_Text block_
● ● ● ●
Knitting Behind Bars

Knitting Behind Bars

Tattooed prisoners sitting in the Pre-Release Unit in Jessup, Maryland gather together weekly for the knitting class. What? Male prisoners knitting while incarcerated? What a great visual.

67 year old Lynn Zwerling, founder of Knitting Behind Bars, has found that her passion for knitting and the quiet meditative state that it brings to the knitter was the perfect hobby to bring to male prisoners who suffered from lack of focus, control and anger.


“People really can’t understand that in prison you’re completely separated from anything normal or real in the world. You’re always told what to do and when to do it, so to have people come in and treat you like a human being means so much. They came in and they were like my mom.”


According to Zwerling, “Knitting provides everything you need to do — everything you should have learned in kindergarten. It teaches you how to focus. It teaches you how to make a task and meet that goal. It teaches you now to … control your anger. … All of these are life skills, are job skills. … Skills that, quite possibly, many people in our society are lacking.”
● ● ● ●
_Required actions_
A – In the article about Knitting Behind Bars, where is the Pre-Release Unit whose prisoners meet weekly for the knitting class?
B – Continue the article about Knitting Behind Bars from the end of its final sentence.
The data that comes next has no connection to the article about Knitting Behind Bars.

_Data below_
● ● ● ●
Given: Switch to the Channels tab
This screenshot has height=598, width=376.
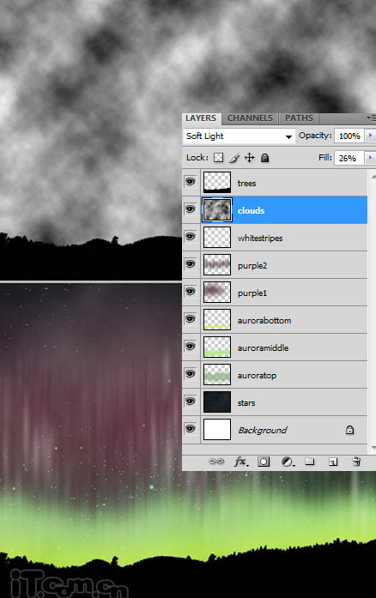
● ● ● ●
_Results_
A – Jessup, Maryland.

B –
Zwerling’s program, Knitting Behind Bars, has become an overnight sensation at the Pre-Release Unit in Jessup. There is a long waiting list to get into the Thursday night 2-hour class. The class was presented to several correctional facilities in Maryland and most prison wardens and staff believed that male prisoners would find the hobby too feminine. Finally in 2009, Knitting Behind Bars was accepted into the Pre-Release unit at Jessup.

In the beginning, Ms. Zweling’s class was received very skeptically. However, once the prisoners were able to actually begin the meditative and focused task of knitting–they were hooked and her classed filled up instantly.

So, what do these prisoners knit? In the early classes they knit small dolls that are then given to Medical First Responders who give them to children who are involved in either domestic violence cases, where they may be torn from their family with no comforting toys around them or even in cases of accidents.

From there, the prisoners then learn to knit from a square to round and create hats. These hats are then given to either children in need or to their own children whom they may have not connected with in a long time.

Ultimately, what Knitting Behind Bars brings to society and prisoners is a way to control emotions and anger, stay focused on the task at hand and in the end–give your hard work away to another who is in need and know that your knitting will bring joy and healing.